Reproducibility Index

Notice: The reproducibility variables underlying each score are classified using an automated LLM-based pipeline, validated against a manually labeled dataset. LLM-based classification introduces uncertainty and potential bias; scores should be interpreted as estimates. Full accuracy metrics and methodology are described in Coakley et alK. L. Coakley, T. Snelleman, H. Hoos, and O. E. Gundersen, "The embrace of open science: An analysis of a decade of AI research and 56 800 conference papers," Under Review, 2026..

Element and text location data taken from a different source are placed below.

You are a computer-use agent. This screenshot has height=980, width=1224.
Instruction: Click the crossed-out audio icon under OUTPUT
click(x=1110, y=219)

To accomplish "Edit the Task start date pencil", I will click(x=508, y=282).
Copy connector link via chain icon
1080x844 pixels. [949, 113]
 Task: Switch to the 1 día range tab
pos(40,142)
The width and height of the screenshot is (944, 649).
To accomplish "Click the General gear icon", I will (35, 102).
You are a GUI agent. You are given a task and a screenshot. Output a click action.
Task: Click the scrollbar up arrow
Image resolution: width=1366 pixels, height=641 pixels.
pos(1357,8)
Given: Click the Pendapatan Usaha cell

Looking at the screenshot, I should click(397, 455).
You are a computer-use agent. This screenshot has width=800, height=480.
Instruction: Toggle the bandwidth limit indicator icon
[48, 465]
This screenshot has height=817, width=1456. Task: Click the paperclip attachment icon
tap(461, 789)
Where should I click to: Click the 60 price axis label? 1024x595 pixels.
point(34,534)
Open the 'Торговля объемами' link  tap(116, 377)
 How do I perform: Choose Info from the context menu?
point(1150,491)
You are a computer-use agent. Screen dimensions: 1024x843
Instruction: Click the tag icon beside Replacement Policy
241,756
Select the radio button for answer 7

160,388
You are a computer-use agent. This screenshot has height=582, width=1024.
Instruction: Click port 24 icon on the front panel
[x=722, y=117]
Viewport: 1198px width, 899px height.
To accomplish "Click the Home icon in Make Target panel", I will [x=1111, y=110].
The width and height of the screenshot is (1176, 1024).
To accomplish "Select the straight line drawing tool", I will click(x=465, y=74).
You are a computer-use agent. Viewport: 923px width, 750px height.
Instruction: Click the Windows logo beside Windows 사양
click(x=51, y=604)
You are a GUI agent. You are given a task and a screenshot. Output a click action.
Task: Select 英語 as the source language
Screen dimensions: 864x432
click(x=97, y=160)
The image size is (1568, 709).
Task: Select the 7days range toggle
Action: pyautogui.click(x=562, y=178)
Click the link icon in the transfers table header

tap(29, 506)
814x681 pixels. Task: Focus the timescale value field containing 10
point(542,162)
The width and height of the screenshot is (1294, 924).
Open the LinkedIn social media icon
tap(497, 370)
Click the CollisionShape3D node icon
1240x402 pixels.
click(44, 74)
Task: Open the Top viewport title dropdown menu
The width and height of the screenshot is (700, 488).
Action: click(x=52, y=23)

Thinker: Learning to Think Fast and Slow

Authors: Stephen Chung, Wenyu Du, Jie Fu

NeurIPS 2025 | Venue PDF | LLM Run Details

Reproducibility Variable	Result	LLM Response
Research Type	Experimental	This section details the experiments conducted to assess whether the Thinker task can more effectively enhance LLM reasoning capabilities compared to a standard QA task. We focus on the mathematical reasoning domain here. Experimental results validate our approach: relative to the QA task, the Thinker task yields consistent gains across diverse math benchmarks, with average relative performance gains of 6.7% for Qwen2.51.5B models and 11.1% for Deep Seek-R1-Distill-Qwen-1.5B models.
Researcher Affiliation	Collaboration	Stephen Chung University of Cambridge Wenyu Du The University of Hong Kong Jie Fu Shanghai AI Lab
Pseudocode	Yes	The Thinker task decomposes the response into a four-step process: 1. Fast Thinking: The agent generates an initial answer using a small token budget. 2. Verification: The agent evaluates the correctness of the initial answer using a small token budget. If verified, it is accepted as the final answer. 3. Slow Thinking: If the initial answer fails verification, the agent can produce another final answer, using a large token budget. 4. Summarization: The agent summarizes the reasoning from the slow thinking step into a concise summary that leads to the same final answer.
Open Source Code	Yes	Additionally, we have open-sourced both the trained models and the source code. Our implementation, adapted from the Open-Reasoner-Zero codebase [3], is publicly available at https://github.com/stephen-chung-mh/thinker-task, which also includes the trained models.
Open Datasets	Yes	For the training data, we utilized the 129K math question-answering dataset provided by Open Reasoner-Zero.
Dataset Splits	No	For the training data, we utilized the 129K math question-answering dataset provided by Open Reasoner-Zero. The performance of the final models is detailed in Table 1. These models correspond to the checkpoints, saved at 50-step intervals, that achieved the highest accuracy on a validation dataset. (The specific split percentages or counts for the training data into train/validation are not provided.)
Hardware Specification	Yes	Each training run for both the Thinker task and the baseline required approximately 7 days on two compute nodes, each equipped with 8 A100 GPUs.
Software Dependencies	No	We use the Deepspeed [27], v LLM [28], and Ray [29] library for distributed training. (No specific version numbers are given for these libraries.)
Experiment Setup	Yes	Key hyperparameters include a discount rate γ = 1, GAE lambda λ = 1, and a sampling temperature of 1. No KL penalty against a reference policy was applied. The Fast Thinking and Summarization stages use a 1000-token budget, Verification uses a 2000-token budget, and Slow Thinking uses a 6000-token budget. Most other hyperparameters and training details mirror those in Open-Reasoner-Zero, with details provided in Appendix A.